Gli hanno lasciato festeggiare il compleanno con un altro po' di quell'ossigeno che conteneva la bombola dell'improbabile. Poi il destino si è compiuto perché la cancrena ha divorato il malato. Ed il malato si è spento, a 78 anni. C'è chi, al mondo, lo ha visto nascere, crescere, vincere. Ma anche morire. Forse quel qualcuno pensava di passare a miglior vita vedendo un altro scudetto. Potrà consolarsi con altri anni di luce del sole, ma il suo amore finisce nell'almanacco del calcio e nell'album dei ricordi. I ricordi, qualcuno ci vive ma l'emozione è irripetibile. Comproviamola: non ne avremo più. 

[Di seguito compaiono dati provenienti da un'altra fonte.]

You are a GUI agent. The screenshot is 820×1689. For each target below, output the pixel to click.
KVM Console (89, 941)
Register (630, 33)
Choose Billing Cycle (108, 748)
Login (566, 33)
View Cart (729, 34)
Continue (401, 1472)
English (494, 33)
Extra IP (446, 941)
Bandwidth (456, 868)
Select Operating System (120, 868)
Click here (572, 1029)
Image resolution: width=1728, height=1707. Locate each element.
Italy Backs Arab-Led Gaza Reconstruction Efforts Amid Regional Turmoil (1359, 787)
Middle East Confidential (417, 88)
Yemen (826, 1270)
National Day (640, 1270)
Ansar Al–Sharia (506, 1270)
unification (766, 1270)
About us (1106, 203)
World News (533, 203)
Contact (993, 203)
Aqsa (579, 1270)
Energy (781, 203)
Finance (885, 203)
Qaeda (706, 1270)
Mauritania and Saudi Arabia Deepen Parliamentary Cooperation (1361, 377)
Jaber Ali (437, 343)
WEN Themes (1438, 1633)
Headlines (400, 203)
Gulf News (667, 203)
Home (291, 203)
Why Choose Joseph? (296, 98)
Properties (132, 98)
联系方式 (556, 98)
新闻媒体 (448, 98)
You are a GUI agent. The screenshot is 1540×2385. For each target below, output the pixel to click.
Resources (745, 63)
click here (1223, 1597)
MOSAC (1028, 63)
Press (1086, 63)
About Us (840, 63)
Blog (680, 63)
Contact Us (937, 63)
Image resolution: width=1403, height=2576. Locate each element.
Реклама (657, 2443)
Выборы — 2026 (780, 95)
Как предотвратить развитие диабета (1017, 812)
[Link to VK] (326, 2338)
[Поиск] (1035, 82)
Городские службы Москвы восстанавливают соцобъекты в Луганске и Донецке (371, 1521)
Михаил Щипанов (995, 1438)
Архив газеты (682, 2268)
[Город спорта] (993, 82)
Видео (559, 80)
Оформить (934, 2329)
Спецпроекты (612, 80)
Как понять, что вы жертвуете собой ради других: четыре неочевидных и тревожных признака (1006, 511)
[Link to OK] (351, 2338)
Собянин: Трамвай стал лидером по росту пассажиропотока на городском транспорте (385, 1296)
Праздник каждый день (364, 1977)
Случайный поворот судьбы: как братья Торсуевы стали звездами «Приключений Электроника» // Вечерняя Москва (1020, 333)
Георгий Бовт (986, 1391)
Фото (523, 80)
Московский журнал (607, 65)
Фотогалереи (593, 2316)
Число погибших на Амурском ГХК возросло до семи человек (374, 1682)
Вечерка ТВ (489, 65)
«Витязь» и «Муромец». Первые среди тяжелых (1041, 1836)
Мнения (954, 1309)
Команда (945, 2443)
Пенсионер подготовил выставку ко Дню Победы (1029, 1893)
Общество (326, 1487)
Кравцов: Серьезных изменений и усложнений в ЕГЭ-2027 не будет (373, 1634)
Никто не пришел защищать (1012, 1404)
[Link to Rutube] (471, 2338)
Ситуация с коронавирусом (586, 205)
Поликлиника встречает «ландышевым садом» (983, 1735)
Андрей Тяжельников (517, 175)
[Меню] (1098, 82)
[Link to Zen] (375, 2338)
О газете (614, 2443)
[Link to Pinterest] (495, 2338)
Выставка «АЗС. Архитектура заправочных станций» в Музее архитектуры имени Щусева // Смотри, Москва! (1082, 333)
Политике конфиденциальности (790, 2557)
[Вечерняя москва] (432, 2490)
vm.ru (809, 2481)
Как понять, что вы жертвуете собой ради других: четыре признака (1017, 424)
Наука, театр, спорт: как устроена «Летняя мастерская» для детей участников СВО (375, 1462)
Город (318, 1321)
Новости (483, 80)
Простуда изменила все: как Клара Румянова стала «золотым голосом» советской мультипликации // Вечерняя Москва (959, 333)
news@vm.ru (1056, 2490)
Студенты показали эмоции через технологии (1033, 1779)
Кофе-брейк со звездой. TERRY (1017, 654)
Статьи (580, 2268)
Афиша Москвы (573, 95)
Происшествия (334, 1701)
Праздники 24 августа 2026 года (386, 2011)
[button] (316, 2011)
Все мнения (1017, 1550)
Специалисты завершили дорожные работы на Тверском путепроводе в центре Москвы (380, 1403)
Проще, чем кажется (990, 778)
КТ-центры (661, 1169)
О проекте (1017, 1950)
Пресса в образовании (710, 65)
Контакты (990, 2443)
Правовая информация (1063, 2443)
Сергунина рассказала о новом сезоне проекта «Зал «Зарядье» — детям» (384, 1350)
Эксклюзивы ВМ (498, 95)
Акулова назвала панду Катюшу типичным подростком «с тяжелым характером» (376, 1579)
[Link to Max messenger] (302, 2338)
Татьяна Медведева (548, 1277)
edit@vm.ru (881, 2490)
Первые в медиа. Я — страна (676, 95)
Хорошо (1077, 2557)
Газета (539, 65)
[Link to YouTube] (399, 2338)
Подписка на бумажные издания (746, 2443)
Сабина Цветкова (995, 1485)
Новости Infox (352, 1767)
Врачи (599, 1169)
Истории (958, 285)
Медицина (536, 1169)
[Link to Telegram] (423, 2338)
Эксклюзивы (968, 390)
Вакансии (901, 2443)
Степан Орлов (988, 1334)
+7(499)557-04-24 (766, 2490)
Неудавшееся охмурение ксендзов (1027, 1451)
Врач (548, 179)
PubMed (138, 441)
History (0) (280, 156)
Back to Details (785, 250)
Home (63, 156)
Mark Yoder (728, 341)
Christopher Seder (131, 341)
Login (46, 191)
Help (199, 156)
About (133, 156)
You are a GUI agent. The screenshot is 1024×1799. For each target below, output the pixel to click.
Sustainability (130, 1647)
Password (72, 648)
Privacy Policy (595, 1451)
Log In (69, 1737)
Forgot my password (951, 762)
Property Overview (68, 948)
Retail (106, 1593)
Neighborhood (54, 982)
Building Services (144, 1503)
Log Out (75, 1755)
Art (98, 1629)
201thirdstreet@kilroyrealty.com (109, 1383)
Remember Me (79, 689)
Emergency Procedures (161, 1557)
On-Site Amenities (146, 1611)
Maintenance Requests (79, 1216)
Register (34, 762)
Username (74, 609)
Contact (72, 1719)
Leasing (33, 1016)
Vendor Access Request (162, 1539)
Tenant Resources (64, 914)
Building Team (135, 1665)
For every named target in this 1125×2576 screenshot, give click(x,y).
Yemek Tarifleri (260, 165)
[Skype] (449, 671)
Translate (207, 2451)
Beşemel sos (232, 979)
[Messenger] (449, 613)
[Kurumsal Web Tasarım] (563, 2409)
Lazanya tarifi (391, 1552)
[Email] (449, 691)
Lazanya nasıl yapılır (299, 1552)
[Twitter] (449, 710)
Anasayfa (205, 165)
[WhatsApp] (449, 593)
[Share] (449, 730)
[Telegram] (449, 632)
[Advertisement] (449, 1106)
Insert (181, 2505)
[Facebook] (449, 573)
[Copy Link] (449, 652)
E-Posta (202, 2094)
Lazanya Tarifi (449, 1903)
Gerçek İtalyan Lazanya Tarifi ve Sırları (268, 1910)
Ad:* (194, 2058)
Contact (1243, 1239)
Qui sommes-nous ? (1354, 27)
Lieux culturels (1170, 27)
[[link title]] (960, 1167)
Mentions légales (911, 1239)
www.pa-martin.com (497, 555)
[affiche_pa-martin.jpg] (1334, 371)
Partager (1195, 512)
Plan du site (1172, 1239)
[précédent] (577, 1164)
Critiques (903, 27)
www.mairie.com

Napoli si dice sia - era - più di una passione. Una fede, un sentimento. E' duro dire che, anche quando il Napoli era, tutto questo neanche era vero. La fede, il sentimento, la passione, non sono sul mercato. E nonostante tutto, i fedeli, i sentimentali e i passionali hanno lasciato che tutti, ma proprio tutti, giocassero con il cuore. Tanto se la destra andava sul petto, la sinistra finiva in una tasca dietro i pantaloni. Ed è per questo che hanno lasciato che un povero Toto prendesse il Napoli.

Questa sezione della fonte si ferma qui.